== ОТРЫВОК ==
——

Сочинение Набокова
Шрифт:
Можно найти и русские реминисценции, но уже не без труда. В одном из первых разсказов Набокова «Месть» в сжатой до схемы форме дается тема ревности в последней стадии. Там, как и здесь, ученый изобретает профессиональный и оригинальный способ убить жену: в «Мести» профессор-биолог подкладывает ей в постель скелет и она умирает от испуга; в «Лауре» профессор-невролог — или, может быть, автор «Моей Лауры» — как будто переходит от опытов над собой к методическому уничтожению распутной жены, которая умирает «потрясающей смертью» (карточки 61 и 113–114). Правда, в раннем разсказе, в отличие от позднего романа, жена невинна: она не неверна, а суеверна; ее муж, как и Отелло, — жертва мистификации, а не одной только ревности.

——

[Записи-указания для текста и элементов]
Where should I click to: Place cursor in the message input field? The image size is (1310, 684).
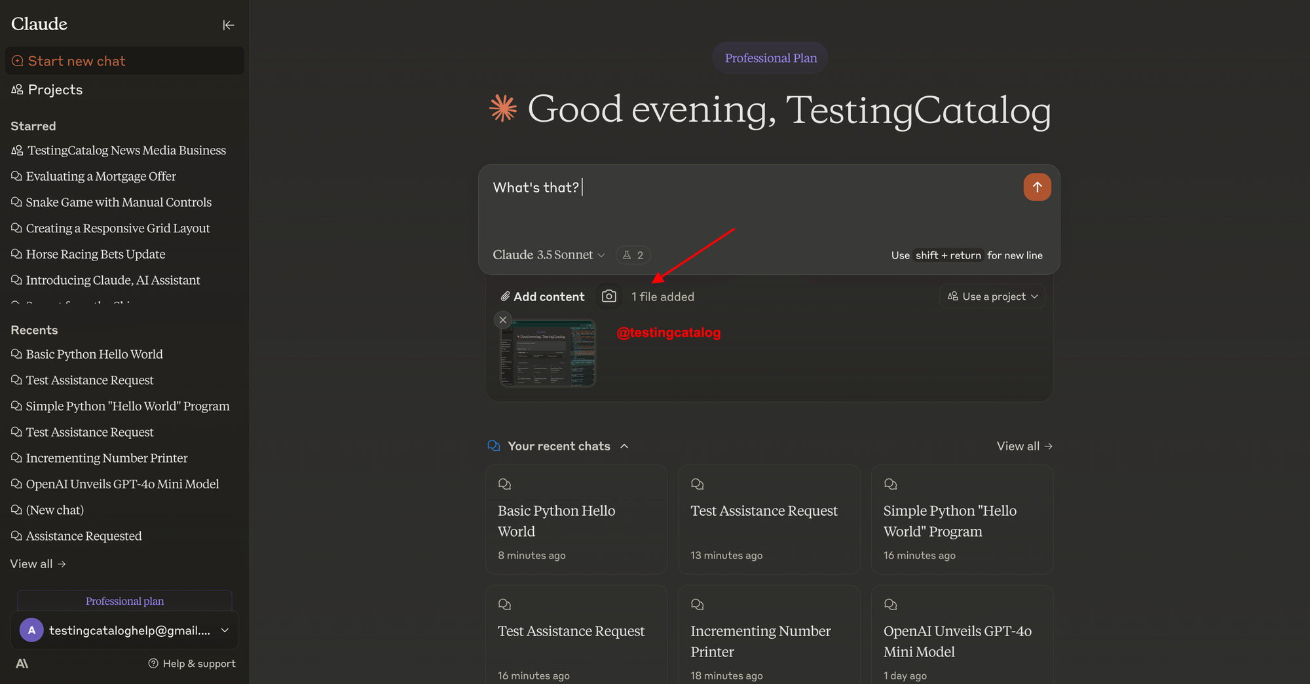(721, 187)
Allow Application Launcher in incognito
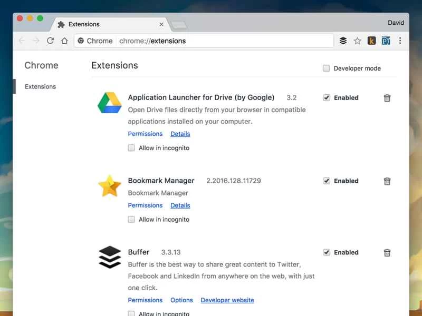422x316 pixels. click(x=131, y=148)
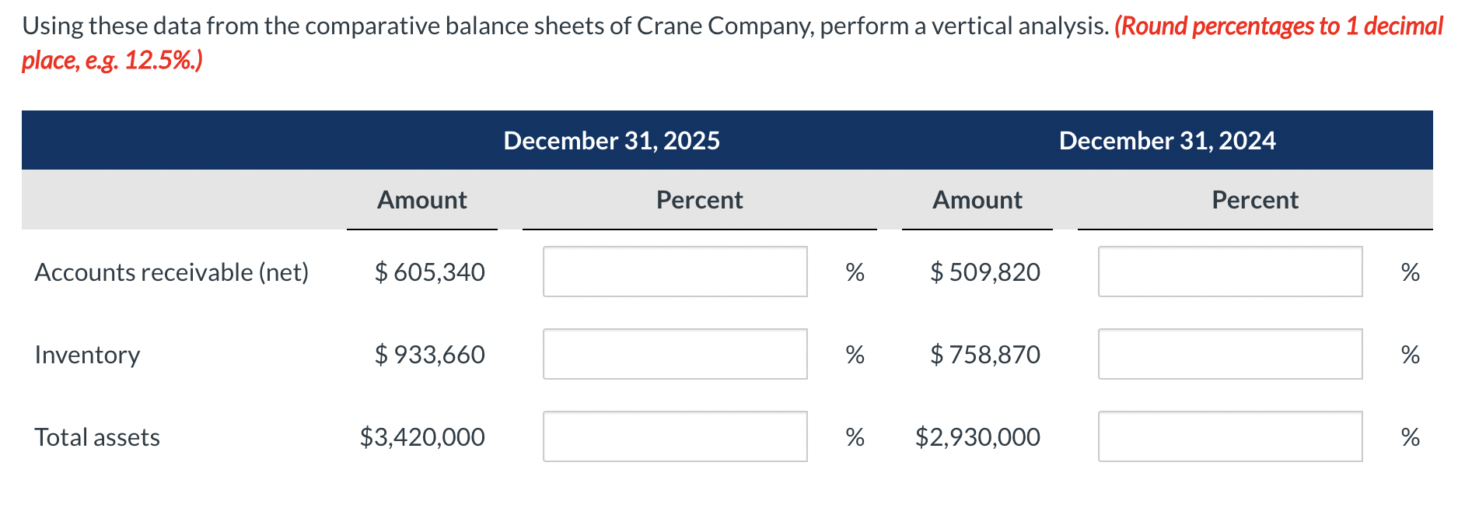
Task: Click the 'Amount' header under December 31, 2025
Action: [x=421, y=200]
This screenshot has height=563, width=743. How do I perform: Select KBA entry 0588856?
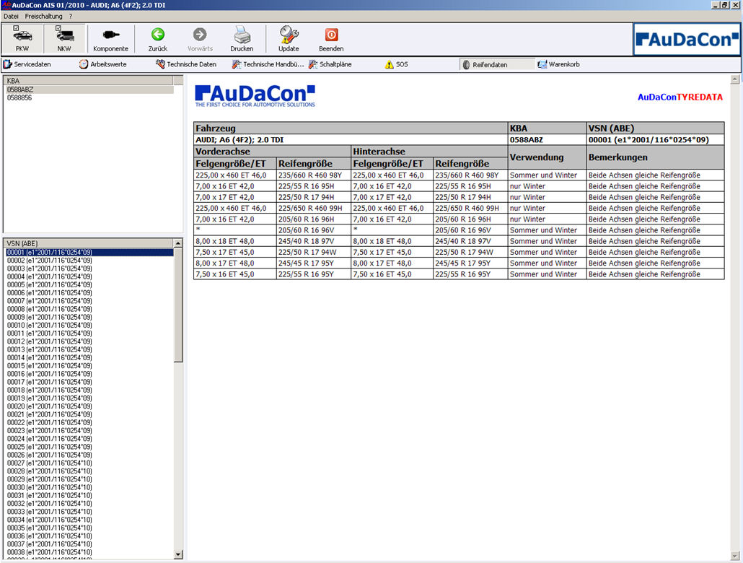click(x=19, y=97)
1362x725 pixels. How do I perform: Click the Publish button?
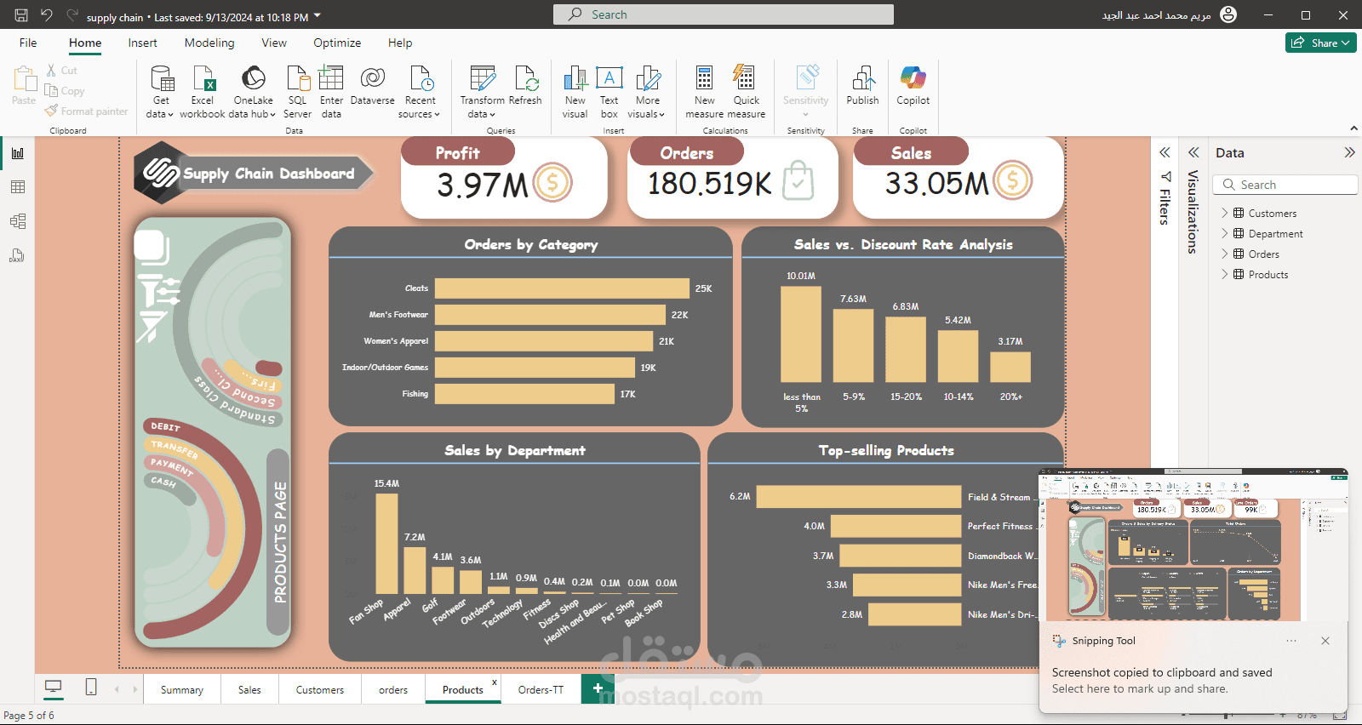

——

== ЧТО СДЕЛАТЬ ==
1 – Перепишите записи с первой строки до строки с «Action: [x=421, y=200]» включительно и поменяйте в них «incognito» на «private browsing», а все остальное оставьте как есть. Картинки в ответ не добавляйте.
2 – Продолжите отрывок о рассказах Набокова сразу после его последнего предложения.

== ИТОГОВЫЕ ОТВЕТЫ ==
1 –
Where should I click to: Place cursor in the message input field? The image size is (1310, 684).
(721, 187)
Allow Application Launcher in private browsing
422x316 pixels. click(x=131, y=148)
Task: Click the 'Amount' header under December 31, 2025
Action: [x=421, y=200]

2 –
В названиях картин деда Флоры «Апрель в Ялте» и «Старый мост» завсегдатай книг Набокова узнает «Весну в Фиальте» и любимое его стихотворение тех же лет «Ласточка» (из
Транзитное заглавие неоконченного романа, как уже сказано, отсылает к зашифрованной фразе из «Приглашения на казнь». Голос за кадром — вернее, «скользящий глаз» — походит на якобы первое повествовательное лицо «Соглядатая» и начала той же «Весны в Фиальте». Даже идея автогипнотического избывания своего тела встречается в странном и замечательном маленьком стихотворении 1938 года, где загадка бытия разрешается во сне: «Решенье чистое, простое. / О чем я думал столько лет? / Пожалуй, и вставать не стоит: / Ни тела, ни постели нет».
Все это напоминает стратагему Набокова в последнем изданном им романе, который открывается перечнем сочинений повествователя, отличающихся от книг автора изощренной трансформацией названий и смещением хронологии. Азартный соблазн (которому не должно поддаваться) понуждает попытаться отыскать на этих карточках следы всех его главных книг, хотя бы по списку «Арлекинов». Иногда даже кажется, что «Лаура» задумана отчасти как последний смотр его арлекинам, перед тем как их угонят в степь.{169} На такой сводный парад выводит перед смертью старые свои темы и образы Севастьян Найт в прощальной книге.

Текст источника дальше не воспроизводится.